§ **ACTION ITEM**
In the records below, copy out word for word every line from the one containing "on footer-copyright: ©2025.12" through the one containing "(465, 776).", including both of those lines.

MATERIAL PROVIDED Block Start

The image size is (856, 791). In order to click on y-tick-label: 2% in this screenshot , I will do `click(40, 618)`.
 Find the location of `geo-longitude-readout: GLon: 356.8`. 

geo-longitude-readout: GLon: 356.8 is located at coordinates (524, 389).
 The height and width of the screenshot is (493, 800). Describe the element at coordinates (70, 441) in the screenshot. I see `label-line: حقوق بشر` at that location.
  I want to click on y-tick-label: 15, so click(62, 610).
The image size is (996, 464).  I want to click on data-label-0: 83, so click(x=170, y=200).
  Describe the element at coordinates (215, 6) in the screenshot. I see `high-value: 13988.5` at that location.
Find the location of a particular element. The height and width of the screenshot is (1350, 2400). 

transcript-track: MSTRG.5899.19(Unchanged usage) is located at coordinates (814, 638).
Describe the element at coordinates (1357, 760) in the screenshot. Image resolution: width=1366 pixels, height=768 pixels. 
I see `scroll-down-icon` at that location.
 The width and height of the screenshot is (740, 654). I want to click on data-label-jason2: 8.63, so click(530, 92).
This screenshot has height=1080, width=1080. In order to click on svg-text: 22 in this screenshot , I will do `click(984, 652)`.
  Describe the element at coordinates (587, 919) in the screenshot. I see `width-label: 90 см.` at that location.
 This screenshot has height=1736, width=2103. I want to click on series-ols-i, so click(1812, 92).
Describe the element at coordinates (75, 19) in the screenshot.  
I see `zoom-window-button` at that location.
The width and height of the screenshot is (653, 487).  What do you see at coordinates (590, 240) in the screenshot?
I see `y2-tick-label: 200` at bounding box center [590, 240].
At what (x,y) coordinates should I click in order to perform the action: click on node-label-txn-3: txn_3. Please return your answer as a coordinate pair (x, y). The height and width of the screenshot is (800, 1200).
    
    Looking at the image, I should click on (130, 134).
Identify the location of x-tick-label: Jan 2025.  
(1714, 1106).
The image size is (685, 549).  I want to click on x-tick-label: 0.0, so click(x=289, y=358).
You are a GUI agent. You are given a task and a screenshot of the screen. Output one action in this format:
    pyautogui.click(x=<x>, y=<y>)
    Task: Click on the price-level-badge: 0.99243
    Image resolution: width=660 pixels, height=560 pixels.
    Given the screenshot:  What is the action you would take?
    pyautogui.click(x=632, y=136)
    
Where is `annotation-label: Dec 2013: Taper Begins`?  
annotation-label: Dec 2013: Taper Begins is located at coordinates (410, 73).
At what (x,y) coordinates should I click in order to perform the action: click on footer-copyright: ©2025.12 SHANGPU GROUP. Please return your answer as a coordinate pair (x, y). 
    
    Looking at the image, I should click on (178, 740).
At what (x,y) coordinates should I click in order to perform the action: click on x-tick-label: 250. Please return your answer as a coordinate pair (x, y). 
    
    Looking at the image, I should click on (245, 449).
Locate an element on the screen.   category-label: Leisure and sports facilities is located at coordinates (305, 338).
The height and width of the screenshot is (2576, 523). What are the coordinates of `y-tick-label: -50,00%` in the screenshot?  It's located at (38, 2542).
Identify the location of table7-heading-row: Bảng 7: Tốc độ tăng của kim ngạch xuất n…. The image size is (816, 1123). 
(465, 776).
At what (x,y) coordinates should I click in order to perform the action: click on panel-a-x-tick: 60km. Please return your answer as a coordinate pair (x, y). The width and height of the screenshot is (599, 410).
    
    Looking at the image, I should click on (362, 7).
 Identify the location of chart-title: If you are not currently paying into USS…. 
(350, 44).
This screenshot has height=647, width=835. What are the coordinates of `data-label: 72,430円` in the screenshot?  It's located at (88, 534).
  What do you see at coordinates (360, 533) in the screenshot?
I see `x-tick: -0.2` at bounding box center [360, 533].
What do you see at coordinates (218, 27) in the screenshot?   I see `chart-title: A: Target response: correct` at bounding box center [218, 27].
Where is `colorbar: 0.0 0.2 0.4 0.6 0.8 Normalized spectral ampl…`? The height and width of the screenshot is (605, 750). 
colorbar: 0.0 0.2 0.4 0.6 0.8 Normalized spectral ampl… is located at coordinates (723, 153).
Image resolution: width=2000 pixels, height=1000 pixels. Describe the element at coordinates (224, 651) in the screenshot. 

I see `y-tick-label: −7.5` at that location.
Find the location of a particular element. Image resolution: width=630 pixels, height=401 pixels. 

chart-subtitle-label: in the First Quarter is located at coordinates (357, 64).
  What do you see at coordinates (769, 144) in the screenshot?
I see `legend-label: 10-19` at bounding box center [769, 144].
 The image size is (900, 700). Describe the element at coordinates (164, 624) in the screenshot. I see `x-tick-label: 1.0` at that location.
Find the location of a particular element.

MATERIAL PROVIDED Block End

§ **SOLUTION**
At what (x,y) coordinates should I click in order to perform the action: click on footer-copyright: ©2025.12 SHANGPU GROUP. Please return your answer as a coordinate pair (x, y). 
    
    Looking at the image, I should click on (178, 740).
At what (x,y) coordinates should I click in order to perform the action: click on x-tick-label: 250. Please return your answer as a coordinate pair (x, y). 
    
    Looking at the image, I should click on (245, 449).
Locate an element on the screen.   category-label: Leisure and sports facilities is located at coordinates (305, 338).
The height and width of the screenshot is (2576, 523). What are the coordinates of `y-tick-label: -50,00%` in the screenshot?  It's located at (38, 2542).
Identify the location of table7-heading-row: Bảng 7: Tốc độ tăng của kim ngạch xuất n…. The image size is (816, 1123). 
(465, 776).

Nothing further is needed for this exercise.